Ancora un altro sottopasso allagato

Automobilista bloccato in 60 centimetri d’acqua sotto al ponte Capacchietti. L’Aca: non si è azionata la seconda pompa
PESCARA. È successo di nuovo, solo che questa volta non c’è stata nessuna alluvione, ma trenta millimetri di pioggia diluiti in 24 ore e, soprattutto, non c’è scappato il morto come lo scorso 2 dicembre nel sottopasso allagato di Fontanelle.
Di fatto, proprio nei giorni in cui l’inchiesta sulla morte della povera Anna Maria Mancini ha visto 4 persone iscritte sul registro degli indagati per omicidio colposo, con il pm convinto, sulla base di una perizia, che nel sottopasso di Fontanelle «sono state installate due elettropompe con caratteristiche di potenza, portata e prevalenza nettamente inferiori a quelle previste dal progetto», ieri si è allagato il sottopasso di Capacchietti e un automobilista è rimasto bloccato in 60 centimetri di acqua. Per fortuna l’uomo, un dipendente della Telecom, intorno alle 14,30 è riuscito a uscire dalla Panda di servizio e a chiedere aiuto, segnalando immediatamente la questione alla polizia municipale. Che, visto il tragico precedente, nel giro di dieci minuti si è precipitata in massa sul posto, dal comandante Carlo Maggitti agli ufficiali, allo stesso vice sindaco Enzo Del Vecchio con delega ai Lavori pubblici, con i tecnici comunali, dell’Aca e con la polizia. E alla velocità della luce è stato individuato il problema, chiuso il sottopasso al traffico solo nella direzione via del Circuito-via Aterno e risolto il problema. Dovuto, come spiega il direttore tecnico dell’Aca Lorenzo Livello, a un’avaria del galleggiante che avrebbe dovuto far partire la seconda pompa dell’impianto di sollevamento fognario.
«In pratica», spiega il dirigente, «quando si alza il livello dell’acqua a causa dell’enorme portata dovuta alla pioggia, il galleggiante, un cavo elettrico con un sensore, deve avviare la seconda pompa che entra in azione in supporto della prima». Cosa che ieri non è avvenuta per l’avaria a cui l’Aca ha posto rimedio avviando la seconda pompa manualmente, in modo da far defluire l’acqua piovana e liberare il sottopasso, procedendo in contemporanea alla sostituzione del galleggiante in questione.

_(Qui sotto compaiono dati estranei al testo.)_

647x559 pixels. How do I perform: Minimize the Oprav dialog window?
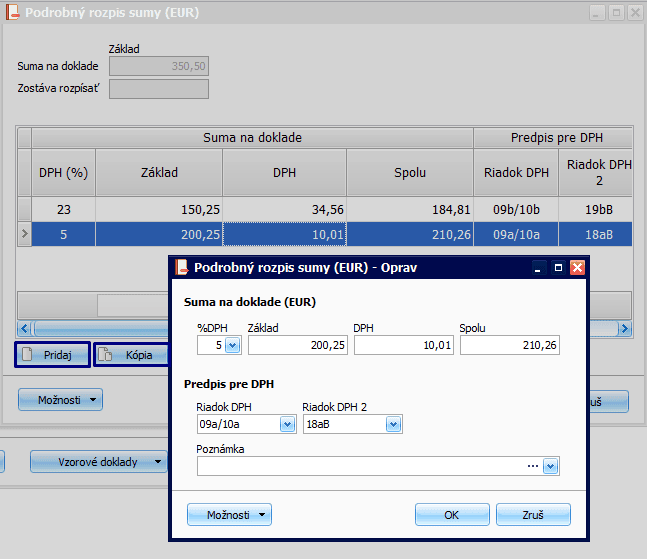[x=539, y=268]
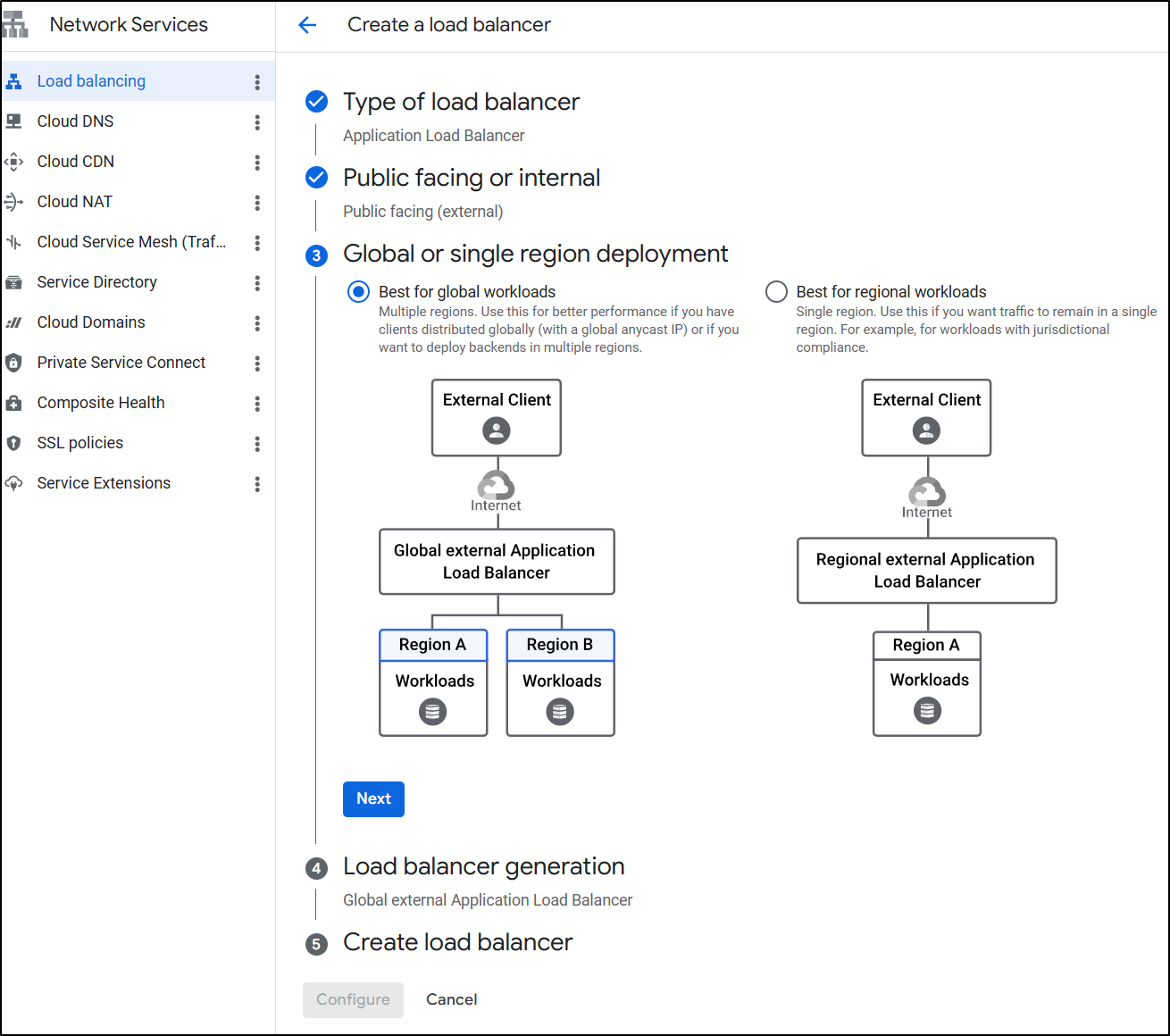Open the more options menu for Load balancing
The image size is (1170, 1036).
[257, 82]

Il tutto mentre il traffico, da Villa Raspa verso Pescara, ma anche nella direzione inversa, è rimasto paralizzato per tutto il pomeriggio, con centinaia di automobilisti e numerosi autobus imbottigliati lungo via del Circuito. «L’ingorgo è iniziato da piazza Pierangeli», racconta esasperata un’automobilista, «ma nessuno si è preoccupato di avvertirci della situazione da lì, evitandoci di arrivare a passo d’uomo fino al ponte Capacchietti per poi dover fare marcia indietro».
Ma mentre alla prima pioggia uno dei sottopassi più trafficati della città si riempie con mezzo metro d’acqua e un automobilista ci rimane bloccato (per fortuna di giorno), il vice sindaco prende nuovi impegni: «Indispensabile dotare i sottopassi cittadini di sistemi semaforici di allarme. Una priorità che questa amministrazione ha colto, provvedendo a dotarne subito le golene, dove il sistema entrerà in funzione fra qualche giorno, mentre il 6 novembre sarà appaltato quello per i sottopassi del Ponte delle Libertà e della Fater». Ma nell’attesa checosa intende fare il Comune per rivalersi sui responsabili di quel che è accaduto ieri?